Increasing evidence indicates that high-fat diets (HFDs) are strongly associated with cognitive deficits. Tryptophan (Trp), an essential amino acid, has been implicated in regulating metabolic and neurological pathways, but its role in mitigating HFD-induced cognitive dysfunction remains insufficiently explored. We hypothesized that enhancing Trp availability (0.1 or 0.5%) could protect the brain from HFD-induced impairments by preserving blood-brain barrier (BBB) integrity and neuronal function. HFD-fed mice exhibited deficits in Morris water maze, fear conditioning, and novel object recognition tests, accompanied by decreased tight junction proteins claudin-1 and occludin. Trp supplementation restored these indices to levels comparable to normal diet mice. Indole-3-propionic acid (IPA), a Trp metabolite, was identified as a mediator underlying these protective effects.
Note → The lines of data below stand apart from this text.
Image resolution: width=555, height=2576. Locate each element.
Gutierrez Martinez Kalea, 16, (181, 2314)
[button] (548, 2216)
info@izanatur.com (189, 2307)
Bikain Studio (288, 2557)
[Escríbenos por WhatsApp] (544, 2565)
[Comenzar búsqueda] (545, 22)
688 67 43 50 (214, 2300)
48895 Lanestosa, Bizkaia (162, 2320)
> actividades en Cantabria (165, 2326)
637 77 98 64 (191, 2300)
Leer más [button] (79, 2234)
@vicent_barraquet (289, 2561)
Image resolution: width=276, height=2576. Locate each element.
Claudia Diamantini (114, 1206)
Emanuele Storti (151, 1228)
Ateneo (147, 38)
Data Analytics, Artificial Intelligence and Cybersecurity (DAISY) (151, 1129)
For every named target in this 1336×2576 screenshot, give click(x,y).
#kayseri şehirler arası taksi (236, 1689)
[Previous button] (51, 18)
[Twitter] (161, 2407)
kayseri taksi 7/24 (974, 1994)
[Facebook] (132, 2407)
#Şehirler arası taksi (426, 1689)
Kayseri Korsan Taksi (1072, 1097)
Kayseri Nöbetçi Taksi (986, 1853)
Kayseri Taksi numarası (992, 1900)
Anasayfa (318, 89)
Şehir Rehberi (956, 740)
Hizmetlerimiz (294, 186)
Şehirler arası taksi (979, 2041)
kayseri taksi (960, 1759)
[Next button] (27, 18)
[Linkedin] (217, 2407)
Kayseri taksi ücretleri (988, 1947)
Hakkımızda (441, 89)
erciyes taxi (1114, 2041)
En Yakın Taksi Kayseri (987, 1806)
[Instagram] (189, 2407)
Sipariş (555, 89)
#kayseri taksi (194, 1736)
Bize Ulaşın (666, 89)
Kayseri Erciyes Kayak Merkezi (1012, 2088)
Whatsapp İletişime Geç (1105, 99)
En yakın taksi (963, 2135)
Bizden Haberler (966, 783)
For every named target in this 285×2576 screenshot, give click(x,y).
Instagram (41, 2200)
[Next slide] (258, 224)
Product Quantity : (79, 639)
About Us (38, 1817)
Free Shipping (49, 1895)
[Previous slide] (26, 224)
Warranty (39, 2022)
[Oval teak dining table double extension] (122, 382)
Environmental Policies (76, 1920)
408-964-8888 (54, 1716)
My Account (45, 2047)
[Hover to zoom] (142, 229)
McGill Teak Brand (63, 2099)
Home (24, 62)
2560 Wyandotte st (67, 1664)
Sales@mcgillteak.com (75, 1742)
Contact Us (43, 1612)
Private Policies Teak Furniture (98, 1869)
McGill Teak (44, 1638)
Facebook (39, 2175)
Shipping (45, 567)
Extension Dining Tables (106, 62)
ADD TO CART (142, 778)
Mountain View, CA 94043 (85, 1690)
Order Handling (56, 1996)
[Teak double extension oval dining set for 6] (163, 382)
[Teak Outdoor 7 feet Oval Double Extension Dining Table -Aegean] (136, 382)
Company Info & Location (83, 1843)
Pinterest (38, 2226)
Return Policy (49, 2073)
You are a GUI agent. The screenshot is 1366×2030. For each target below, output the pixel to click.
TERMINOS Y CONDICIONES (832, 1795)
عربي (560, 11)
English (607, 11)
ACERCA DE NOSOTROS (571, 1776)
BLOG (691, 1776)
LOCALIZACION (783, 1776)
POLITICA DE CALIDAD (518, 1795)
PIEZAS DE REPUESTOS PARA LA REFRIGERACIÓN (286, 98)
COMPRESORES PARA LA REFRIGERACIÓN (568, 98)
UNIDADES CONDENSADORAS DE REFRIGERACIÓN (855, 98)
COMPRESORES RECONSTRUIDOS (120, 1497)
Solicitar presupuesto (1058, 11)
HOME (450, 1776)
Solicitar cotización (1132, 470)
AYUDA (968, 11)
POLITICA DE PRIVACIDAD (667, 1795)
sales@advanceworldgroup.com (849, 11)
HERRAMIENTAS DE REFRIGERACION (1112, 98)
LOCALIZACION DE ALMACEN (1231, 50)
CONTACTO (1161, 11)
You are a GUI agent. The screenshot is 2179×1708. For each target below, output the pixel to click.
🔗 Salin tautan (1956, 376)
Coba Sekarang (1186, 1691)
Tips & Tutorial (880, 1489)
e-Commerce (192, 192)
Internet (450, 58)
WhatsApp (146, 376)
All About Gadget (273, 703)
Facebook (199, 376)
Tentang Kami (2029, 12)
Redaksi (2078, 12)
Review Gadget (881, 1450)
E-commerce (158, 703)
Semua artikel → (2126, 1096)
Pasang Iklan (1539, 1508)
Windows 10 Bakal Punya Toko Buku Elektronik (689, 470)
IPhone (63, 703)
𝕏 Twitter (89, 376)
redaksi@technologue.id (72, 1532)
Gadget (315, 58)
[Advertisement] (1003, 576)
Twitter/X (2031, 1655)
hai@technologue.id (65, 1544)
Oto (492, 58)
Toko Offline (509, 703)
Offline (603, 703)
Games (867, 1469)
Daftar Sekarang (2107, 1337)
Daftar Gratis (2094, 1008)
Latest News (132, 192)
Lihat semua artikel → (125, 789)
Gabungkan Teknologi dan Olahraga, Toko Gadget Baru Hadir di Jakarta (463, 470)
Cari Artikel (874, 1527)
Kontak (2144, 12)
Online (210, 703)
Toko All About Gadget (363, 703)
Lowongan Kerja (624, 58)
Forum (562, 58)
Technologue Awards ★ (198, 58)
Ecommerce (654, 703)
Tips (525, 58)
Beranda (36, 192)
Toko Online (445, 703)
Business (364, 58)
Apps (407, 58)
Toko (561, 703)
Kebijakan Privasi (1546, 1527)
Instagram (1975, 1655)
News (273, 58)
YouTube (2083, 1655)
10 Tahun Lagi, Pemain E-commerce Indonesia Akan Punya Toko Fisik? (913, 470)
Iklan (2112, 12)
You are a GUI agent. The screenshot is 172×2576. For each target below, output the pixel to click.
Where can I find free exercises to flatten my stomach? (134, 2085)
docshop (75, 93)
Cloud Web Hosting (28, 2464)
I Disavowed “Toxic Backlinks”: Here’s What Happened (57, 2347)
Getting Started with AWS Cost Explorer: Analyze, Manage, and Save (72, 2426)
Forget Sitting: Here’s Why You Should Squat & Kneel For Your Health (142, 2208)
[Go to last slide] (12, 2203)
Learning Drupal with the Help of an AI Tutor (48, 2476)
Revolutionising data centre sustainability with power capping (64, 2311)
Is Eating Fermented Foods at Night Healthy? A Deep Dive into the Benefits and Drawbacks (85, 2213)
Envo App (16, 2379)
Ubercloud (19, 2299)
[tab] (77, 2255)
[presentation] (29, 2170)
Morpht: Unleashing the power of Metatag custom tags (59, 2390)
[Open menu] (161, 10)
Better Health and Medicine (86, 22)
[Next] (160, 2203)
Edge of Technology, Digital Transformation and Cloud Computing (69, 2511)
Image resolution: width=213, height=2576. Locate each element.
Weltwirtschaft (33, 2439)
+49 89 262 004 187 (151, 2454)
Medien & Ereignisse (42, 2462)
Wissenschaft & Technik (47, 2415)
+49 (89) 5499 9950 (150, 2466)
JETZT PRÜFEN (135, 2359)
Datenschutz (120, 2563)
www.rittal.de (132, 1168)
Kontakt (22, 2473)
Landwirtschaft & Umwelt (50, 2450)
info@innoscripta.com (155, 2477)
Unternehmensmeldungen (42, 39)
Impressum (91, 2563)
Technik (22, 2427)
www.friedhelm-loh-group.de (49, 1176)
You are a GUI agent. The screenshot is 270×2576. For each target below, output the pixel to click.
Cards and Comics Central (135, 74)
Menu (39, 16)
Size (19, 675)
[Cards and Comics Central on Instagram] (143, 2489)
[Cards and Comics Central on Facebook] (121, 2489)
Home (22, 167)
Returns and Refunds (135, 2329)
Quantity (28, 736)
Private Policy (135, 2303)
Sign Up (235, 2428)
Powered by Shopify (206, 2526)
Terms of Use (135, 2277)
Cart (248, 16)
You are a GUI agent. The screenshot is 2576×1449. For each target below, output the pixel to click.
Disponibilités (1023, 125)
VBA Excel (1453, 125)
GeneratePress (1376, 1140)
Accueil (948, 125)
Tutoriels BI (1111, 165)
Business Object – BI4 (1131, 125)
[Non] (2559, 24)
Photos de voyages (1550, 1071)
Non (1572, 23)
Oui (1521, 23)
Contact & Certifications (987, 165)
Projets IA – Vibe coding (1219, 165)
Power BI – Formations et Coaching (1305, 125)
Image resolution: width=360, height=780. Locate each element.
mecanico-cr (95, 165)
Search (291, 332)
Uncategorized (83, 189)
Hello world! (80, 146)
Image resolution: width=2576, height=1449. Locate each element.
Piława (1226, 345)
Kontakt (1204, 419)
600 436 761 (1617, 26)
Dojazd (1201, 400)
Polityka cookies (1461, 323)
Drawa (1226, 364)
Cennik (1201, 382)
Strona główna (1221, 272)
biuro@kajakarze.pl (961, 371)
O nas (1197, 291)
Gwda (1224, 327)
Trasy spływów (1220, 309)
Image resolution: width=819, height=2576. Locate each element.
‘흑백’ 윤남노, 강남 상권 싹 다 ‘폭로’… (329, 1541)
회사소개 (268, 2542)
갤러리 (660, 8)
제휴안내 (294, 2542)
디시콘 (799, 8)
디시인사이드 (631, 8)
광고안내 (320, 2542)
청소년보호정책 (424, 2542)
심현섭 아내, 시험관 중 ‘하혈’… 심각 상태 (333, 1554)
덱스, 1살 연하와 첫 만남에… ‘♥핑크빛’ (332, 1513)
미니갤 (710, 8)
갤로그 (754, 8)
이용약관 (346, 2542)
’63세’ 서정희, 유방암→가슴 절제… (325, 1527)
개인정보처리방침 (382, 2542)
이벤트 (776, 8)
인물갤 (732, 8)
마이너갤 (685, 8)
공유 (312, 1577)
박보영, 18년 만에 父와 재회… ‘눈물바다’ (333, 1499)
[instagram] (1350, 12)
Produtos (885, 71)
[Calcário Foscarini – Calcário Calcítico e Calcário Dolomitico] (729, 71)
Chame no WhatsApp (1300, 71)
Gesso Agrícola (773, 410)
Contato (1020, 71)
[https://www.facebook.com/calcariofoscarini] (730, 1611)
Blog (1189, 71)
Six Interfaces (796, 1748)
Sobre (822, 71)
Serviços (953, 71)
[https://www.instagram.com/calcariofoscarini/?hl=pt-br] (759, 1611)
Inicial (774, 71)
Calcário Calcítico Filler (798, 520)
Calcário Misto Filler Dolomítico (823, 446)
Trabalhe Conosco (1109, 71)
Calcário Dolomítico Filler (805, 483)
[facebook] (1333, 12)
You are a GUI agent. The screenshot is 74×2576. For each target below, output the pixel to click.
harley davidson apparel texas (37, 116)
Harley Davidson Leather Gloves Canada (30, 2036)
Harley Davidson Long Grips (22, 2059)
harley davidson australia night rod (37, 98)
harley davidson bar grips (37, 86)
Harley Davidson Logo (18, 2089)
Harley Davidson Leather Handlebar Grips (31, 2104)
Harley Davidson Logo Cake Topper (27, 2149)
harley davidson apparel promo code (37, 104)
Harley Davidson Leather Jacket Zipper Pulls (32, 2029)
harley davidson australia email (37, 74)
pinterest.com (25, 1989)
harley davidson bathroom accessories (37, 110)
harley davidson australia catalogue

IPA administration replicated cognitive improvements and BBB preservation. Transcriptomic analyses revealed both IPA and Trp converge on pathways regulating neuronal health and BBB function, including PPAR signaling, extracellular matrix organization, and adherens junction regulation. Mechanistically, IPA activated Free Fatty Acid Receptor 3 (FFAR3) in brain endothelial cells, reducing paracellular permeability and restoring tight junction protein expression. These results highlight a Trp-rich diet as a therapeutic strategy to mitigate HFD-induced cognitive decline through IPA-mediated FFAR3 activation.

blood−brain barrier; cognitive dysfunction; free fatty acid receptor 3; high-fat diet; indole-3-propionic acid; tryptophan.